Marie Chedru, 41, understands the situation all too well.


Chedru is tall and lively, her curly black hair streaked with red. She was born in France to Cameroonian parents and has always held French nationality, even as she spent a part of her childhood in Cameroon when her parents moved back. As a child, she was raised speaking French instead of her parents’ native language, Basaa, as is common in many post-colonial societies. Chedru returned to France at the age of 16 to continue her education, moving into her aunt’s house in the suburbs of Paris, and has lived in France ever since, training as an accountant and raising two daughters with her white French husband.

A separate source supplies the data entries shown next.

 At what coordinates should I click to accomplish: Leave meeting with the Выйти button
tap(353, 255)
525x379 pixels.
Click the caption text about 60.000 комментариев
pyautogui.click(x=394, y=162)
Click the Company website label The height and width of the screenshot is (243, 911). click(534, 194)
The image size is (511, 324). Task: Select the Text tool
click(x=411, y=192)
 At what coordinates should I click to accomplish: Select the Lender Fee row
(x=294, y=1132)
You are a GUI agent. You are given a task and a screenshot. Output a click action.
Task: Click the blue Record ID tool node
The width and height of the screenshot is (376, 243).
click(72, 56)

But despite her legal status as a French citizen, and her perfect command over the language, Chedru says that her experiences with othering and racism have forced her to disengage from her French identity.

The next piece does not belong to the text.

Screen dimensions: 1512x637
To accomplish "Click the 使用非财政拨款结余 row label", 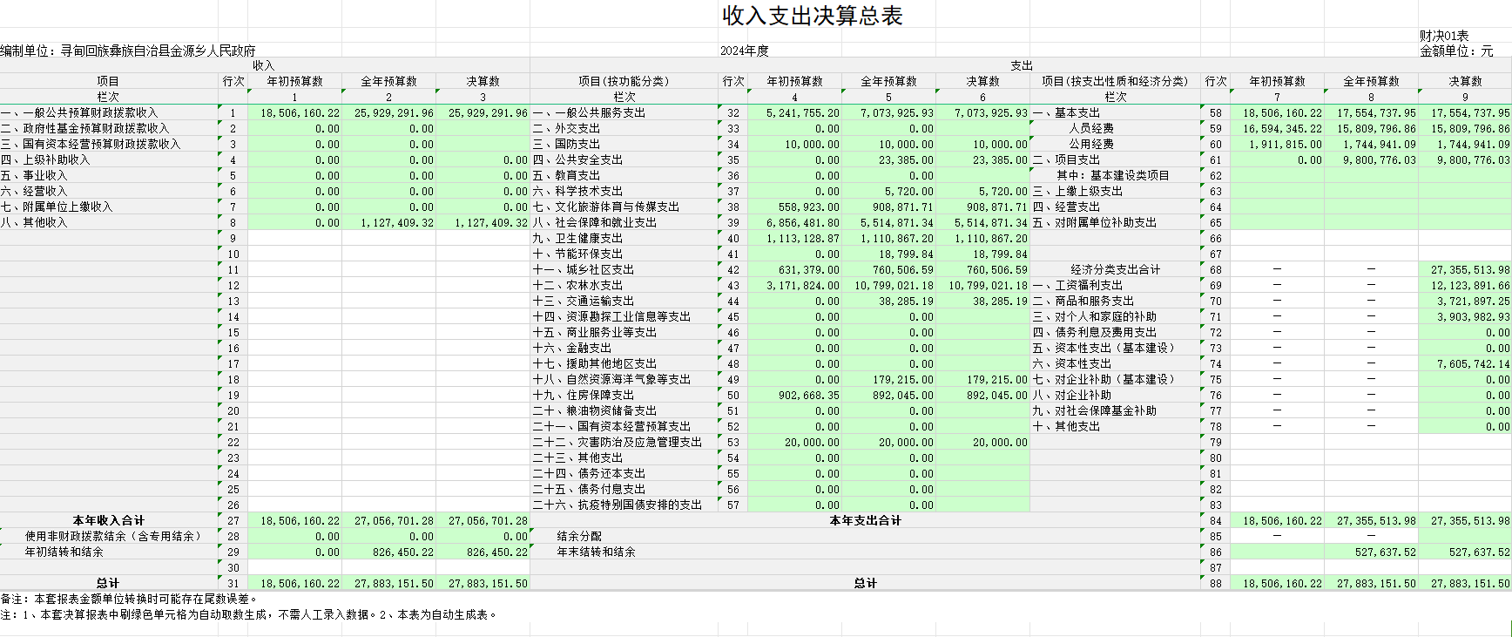I will [112, 536].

“I see myself as an international person. I don’t see myself as a French person,” she said.


Inside Chedru’s apartment in Paris’s tony 16th arrondissement, just a short walk away from the Eiffel Tower, photos of her two young daughters occupy pride of place, making her feel at home. But Chedru says she often has to contend with being one of the few people of colour in the building, resulting in frequent questions and confusion over her presence, particularly in the evenings when the other people of colour, primarily nannies and cleaners, have left the neighbourhood to go back to their homes in the more affordable parts of the city. 

Chedru recalls once being asked by the building’s concierge to take up a package to her flat that was addressed to ‘Madame Chedru’, assuming that she was an employee of the household and not an actual resident in the upmarket neighbourhood.


These slights continue at the workplace where Chedru says she often feels forced to transform her appearance to suit the environment, opting for straighter hair and different clothing and mannerisms.


“If I was the real Marie (at work), I wouldn’t be hired,” she said.


To Chedru, all this is the direct result of her skin colour and the complicated legacy of French colonialism which prevents her from feeling included as a fellow French citizen.


“Because they colonised us, they can’t consider us as the same,” she said.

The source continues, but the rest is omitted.